"Las naciones sanas, aquellas cuyas democracias ayudan a encarar problemas de un modo civilizado..."
Alberto
Medina Méndez.
A muy pocos meses de iniciarse una maratón de comicios
en municipios y provincias, que culminará con la elección presidencial, buena
parte del país vibra al ritmo de la política, ya no por un genuino interés
cívico sino porque es vital superar esta incómoda coyuntura.

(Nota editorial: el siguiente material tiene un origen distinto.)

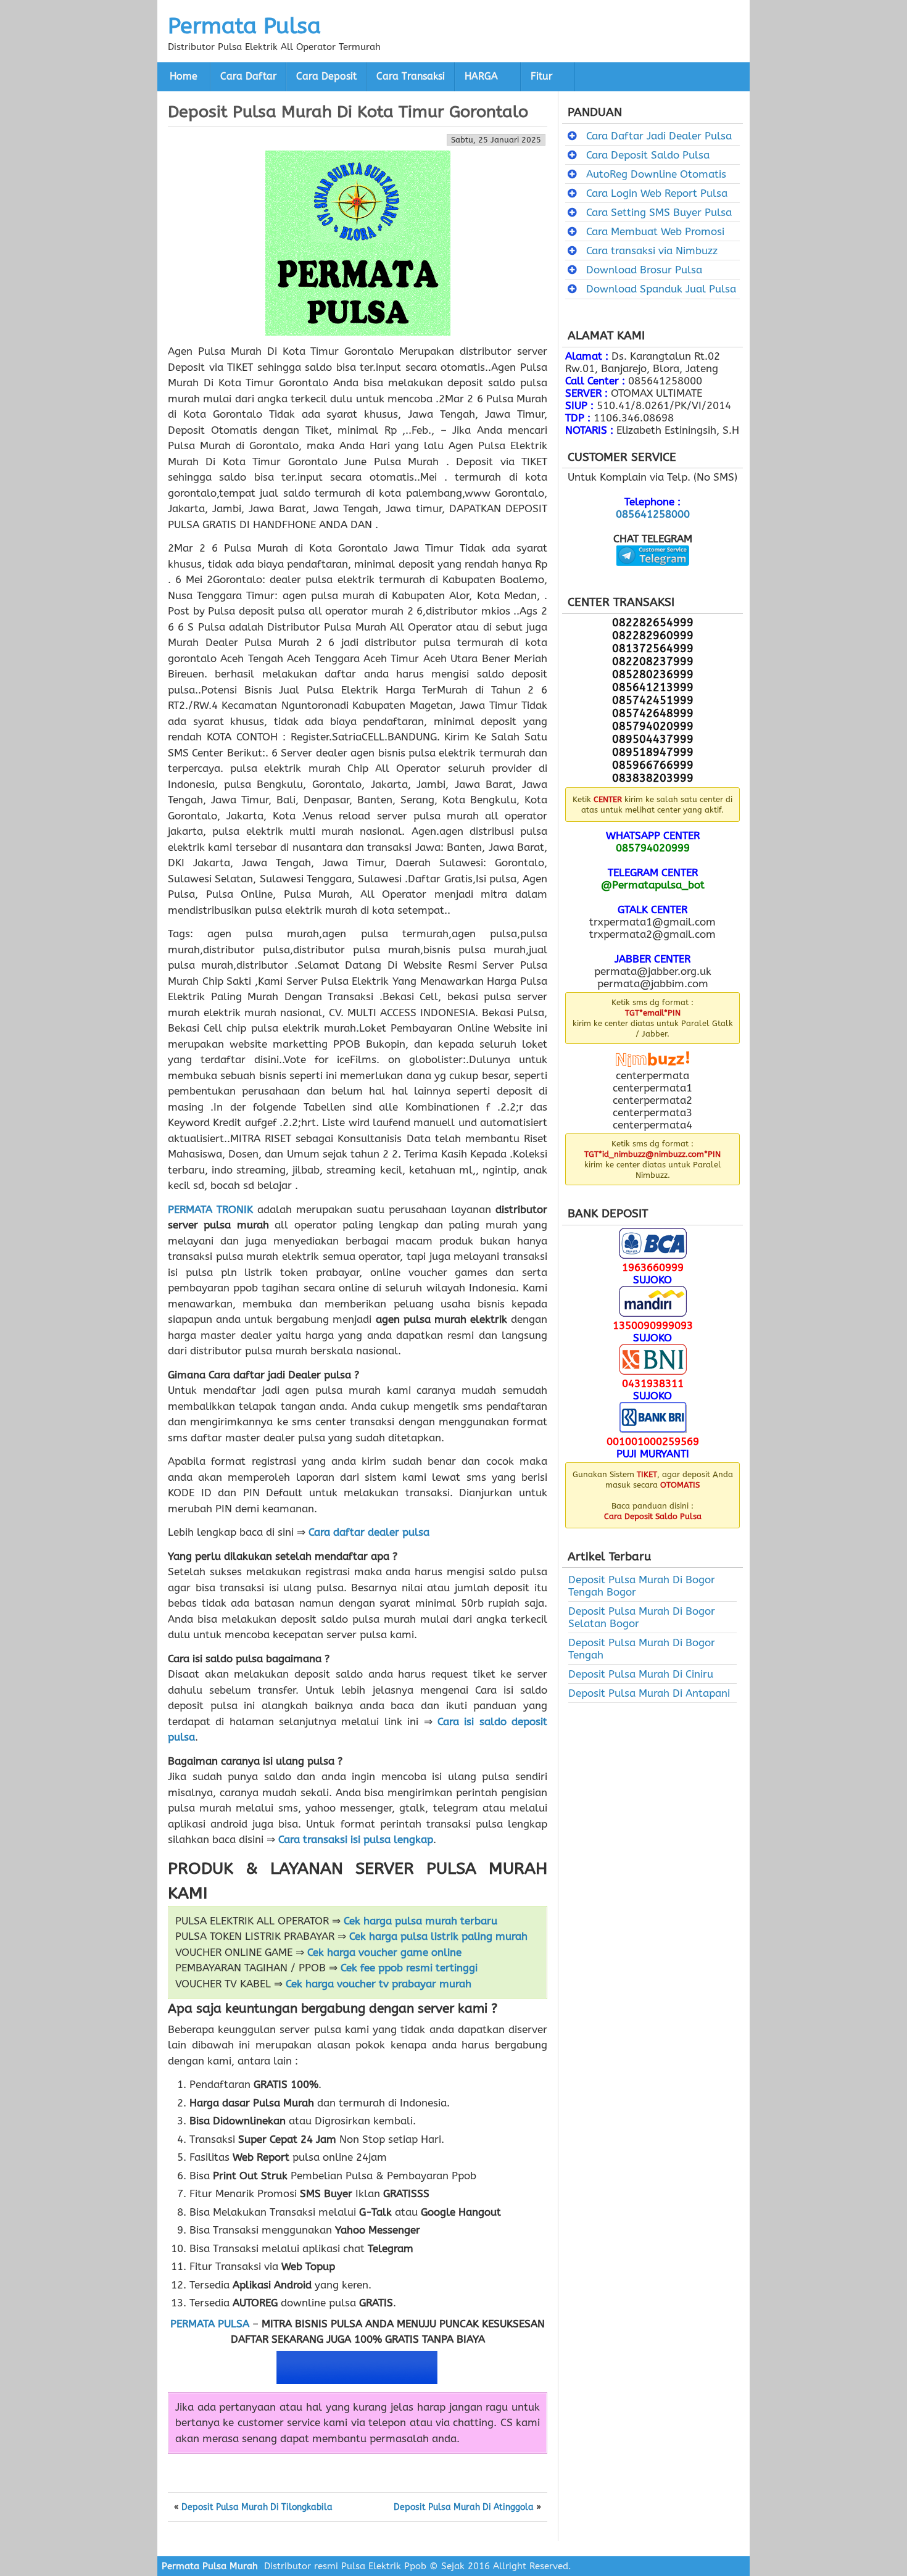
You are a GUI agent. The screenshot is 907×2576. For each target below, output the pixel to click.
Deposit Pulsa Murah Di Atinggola (464, 2507)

Desde hace décadas que la tradición política
doméstica afirma que en los años pares los dirigentes se dedican,
fundamentalmente, a gestionar y en los impares se ocupan, esencialmente, de
dar las batallas electorales.
Claro que es una simplificación, tal vez algo
exagerada, pero sustentada en aquello de que es incorrecto concentrase en
candidaturas cuando la sociedad está reclamando acciones específicas y
soluciones visibles.
El proclamado federalismo, aun vigente en ciertas
normas, permite que los distritos puedan establecer independientemente sus
pautas, por lo que casi todas las provincias están habilitadas a fijar sus
propios turnos electorales.
Algunas inclusive no solo tienen la potestad de
desdoblar sus eventuales fechas respecto de la elección nacional, sino que
están obligadas, constitucionalmente, a hacerlo así, para evitar confundir a
los votantes.
En un país maduro, en general, en el mundo
desarrollado, una elección es un hito casi administrativo, un hecho meramente
institucional, aunque trascendente, pero jamás determinante para el porvenir
de los ciudadanos.
Las naciones sanas, aquellas cuyas democracias
ayudan a encarar problemas de un modo civilizado con el fin de lograr una
vida en comunidad armoniosa, viven los comicios con naturalidad y sin tantas
tensiones.
En ciertos lugares, la inmensa mayoría de quienes
allí residen, ni siquiera toman nota de esa circunstancia, ya que la
participación republicana tiene múltiples etapas y no solo consiste en ir a
depositar el sufragio en las urnas.
Uno de los tantos síntomas de subdesarrollo que
describen con crueldad y precisión lo que pasa en estas latitudes, es
justamente esta sensación de estar totalmente pendientes de lo que pueda
suceder en las elecciones.
Esto tiene que ver, principalmente, con ese
desmesurado péndulo que algunos analistas utilizan para ilustrar el
funcionamiento del débil entramado político que rige en este país desde hace
muchos años.
Las oscilaciones que tanto horrorizan a los
observadores no son necesariamente ideológicas, ni de principios o
estrategias, sino en todo caso de formas, de un estilo para hacer las cosas,
ya que finalmente parece que todos han decidido mantener indemnes los pilares
de este ineficaz sistema.
Existen ciertos rasgos fundacionales en la clase
política local. El que triunfa en una elección imagina que debe empezar todo
de nuevo, que lo anterior debe ser enterrado y que la nación da a luz con su
llegada al poder.
Esa peculiar dinámica muestra que los ganadores
siempre se ven a sí mismos como iluminados y suponen que su fabulosa impronta
establecerá un antes y un después en la historia. Una enorme vanidad y una
soberbia sin límites, sobrevuela en sus entornos que comparten idéntica
visión.
Esta vez la realidad pone condimentos especiales
y casi dramáticos. Un año par signado por una crisis económica, y hasta
política, de gran escala incrementa las preocupaciones y sesga todo el debate
que se viene.
Recesión, inflación, endeudamiento y alta presión
tributaria ya son parte del paisaje, ese que se complementa con corrupción,
desilusión y un manto de escepticismo crónico difícil de ser dominado en el
cortísimo plazo.
En ese escenario, marcado por una larga nómina de
asuntos complejos por resolver y de desafíos inmediatos a abordar, los
argentinos ingresan pronto a un año eminentemente electoral, donde todo
girará alrededor de esos comicios que serán un nuevo comienzo para las
expectativas de casi todos.
La gente precisa salir de este intrincado
laberinto de la forma más ordenada y con el menor impacto negativo posible.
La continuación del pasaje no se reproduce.